Se hizo un silencio que aproveché para pagar mi café y salir del bar. En mi cabeza bailaban ideas contradictorias e imágenes sugerentes y prohibidas. Abominables para muchos. Continuaba el grupo ante el portal donde vivían los alemanes. Al pasar oí algunas palabras. Una señora pronunció con claridad la palabra violación. Un hombre de mediana edad mencionó algo sobre la educación de las niñas. En fin. Me marché de allí desconcertado. Había algo que no me cuadraba. O no quería que me cuadrase. Tampoco quería creerme que Hermann fuese un pervertido o que hubiese sucumbido a la tentación de disfrutar de dos niñas adolescentes aprovechando la confusión de la edad y la efervescencia de sus cuerpos.

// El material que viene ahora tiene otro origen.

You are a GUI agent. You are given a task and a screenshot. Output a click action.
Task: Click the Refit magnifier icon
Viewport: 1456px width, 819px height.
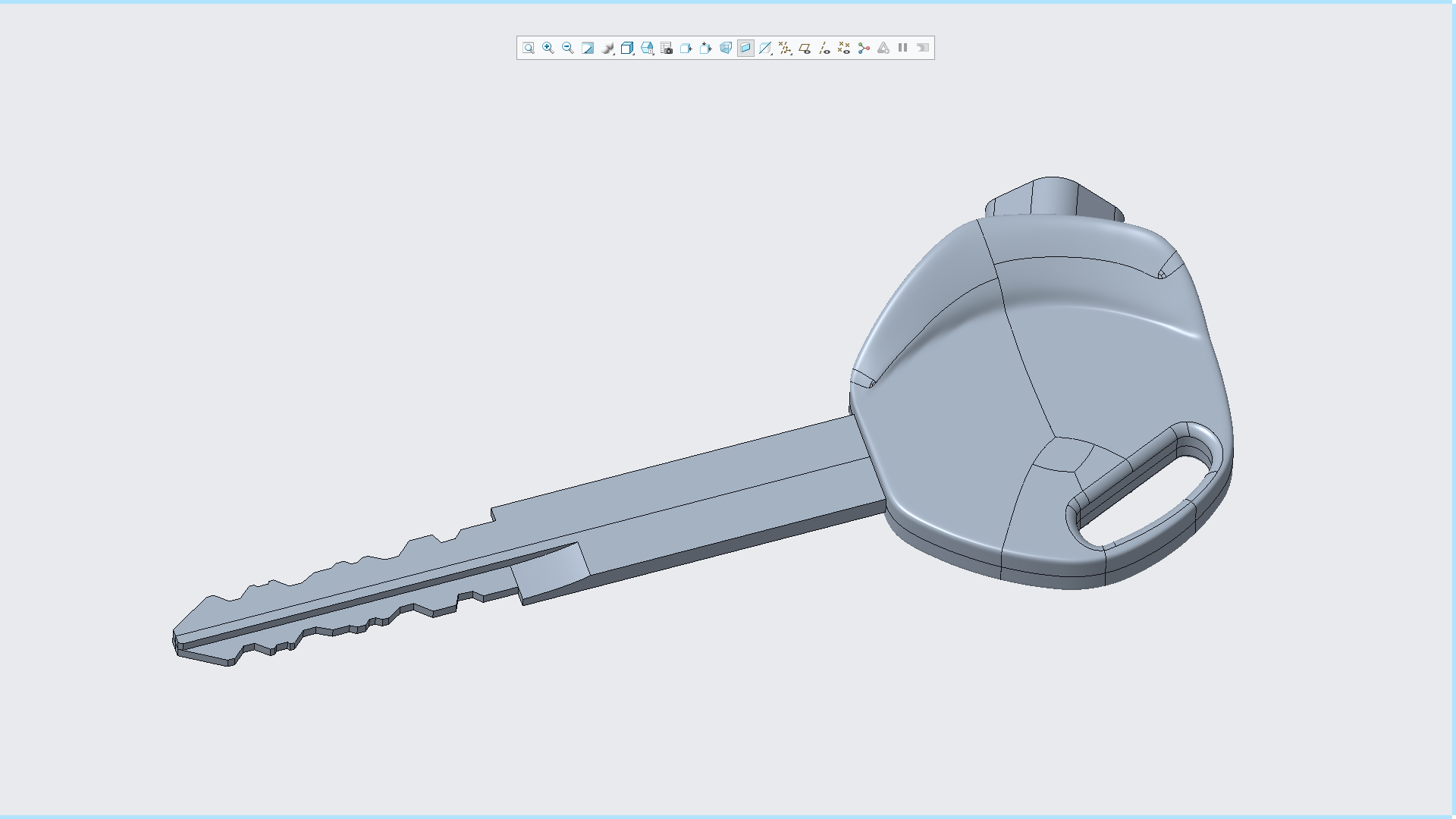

Una semana más tarde me encontré a Hermann en el Passeig de Gràcia. Su vecina Charo les había explicado el lío que se había formado en el vecindario y los rumores que corrían. Le dijo que me había visto por allí y, probablemente, había oído lo rumores que circularon.

Me desveló la verdad.

Las niñas habían pasado la noche en casa de Hermann porque a la madre, enfermera de quirófano, la llamaron urgentemente de la clínica donde trabaja. Una compañera se puso enferma de pronto y tenía que reemplazarla. No podían suspender las intervenciones programadas y con los recortes en sanidad estaban justos de personal. Dio la casualidad de que su marido, el padre de las niñas, no regresaba de un viaje hasta la madrugada del sábado. Elke, la abuela de las niñas, estaba en Calella ayudando a su hermana. Coincidió con que la policía necesitó un traductor de alemán para interrogar a un par de detenidos y en el Consulado no había nadie disponible. Les facilitaron el teléfono de Hermann porque, además, había sido policía. El coche patrulla se presentó poco después de que el padre de las niñas se las llevara. Él prefería a los muchachitos jóvenes, pero un poco más creciditos.